WHAT YOU SHOULD DO >>
Transcribe, with complete accuracy, all of the entries below except for the pictures.

RECORDS SHOWN >>
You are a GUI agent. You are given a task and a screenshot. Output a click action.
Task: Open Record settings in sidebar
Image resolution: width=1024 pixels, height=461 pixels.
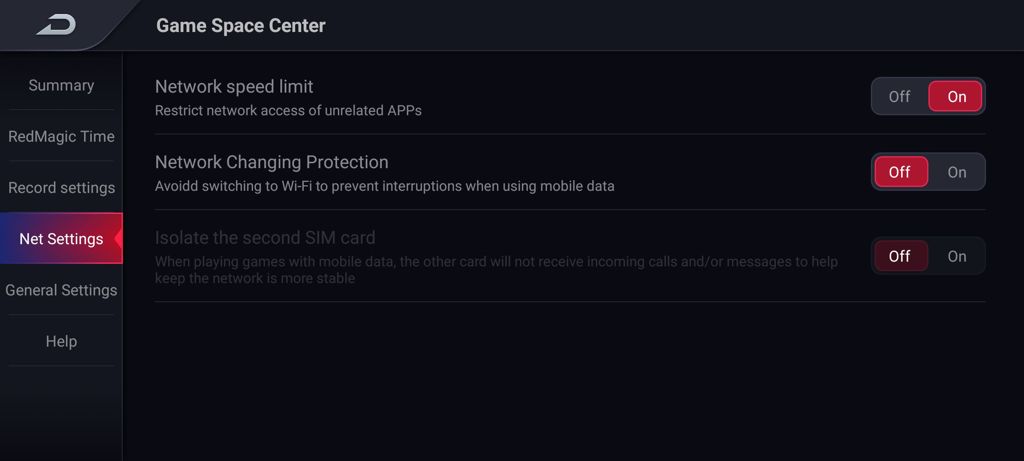[x=61, y=187]
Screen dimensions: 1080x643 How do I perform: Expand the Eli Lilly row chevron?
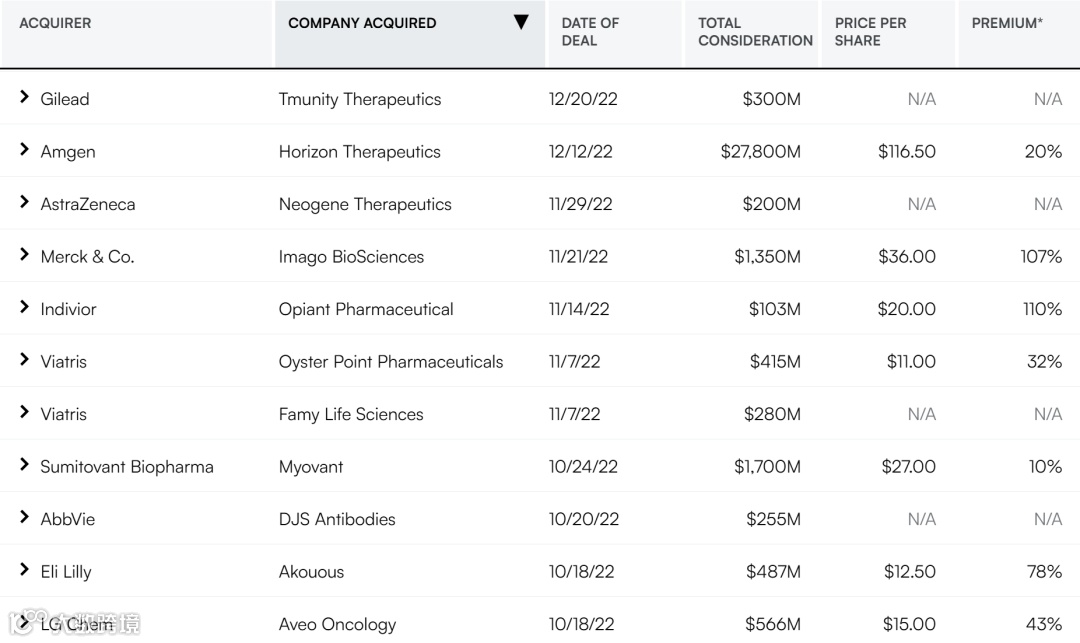25,570
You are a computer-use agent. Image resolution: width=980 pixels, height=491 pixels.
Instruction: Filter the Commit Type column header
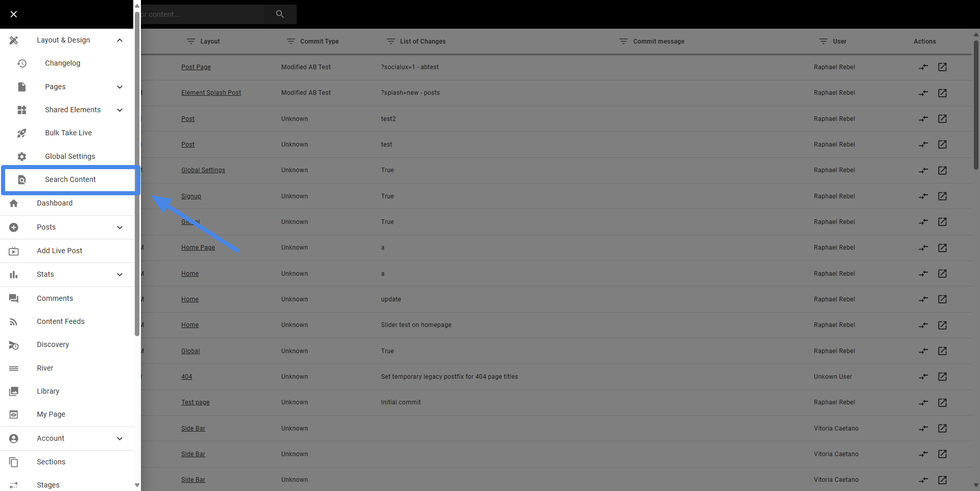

RESPONSE TO THE TASK >>
You are a GUI agent. You are given a task and a screenshot. Output a click action.
Task: Open Record settings in sidebar
Image resolution: width=1024 pixels, height=461 pixels.
[x=61, y=187]
Screen dimensions: 1080x643 How do I perform: Expand the Eli Lilly row chevron?
25,570
You are a computer-use agent. Image resolution: width=980 pixels, height=491 pixels.
Instruction: Filter the Commit Type column header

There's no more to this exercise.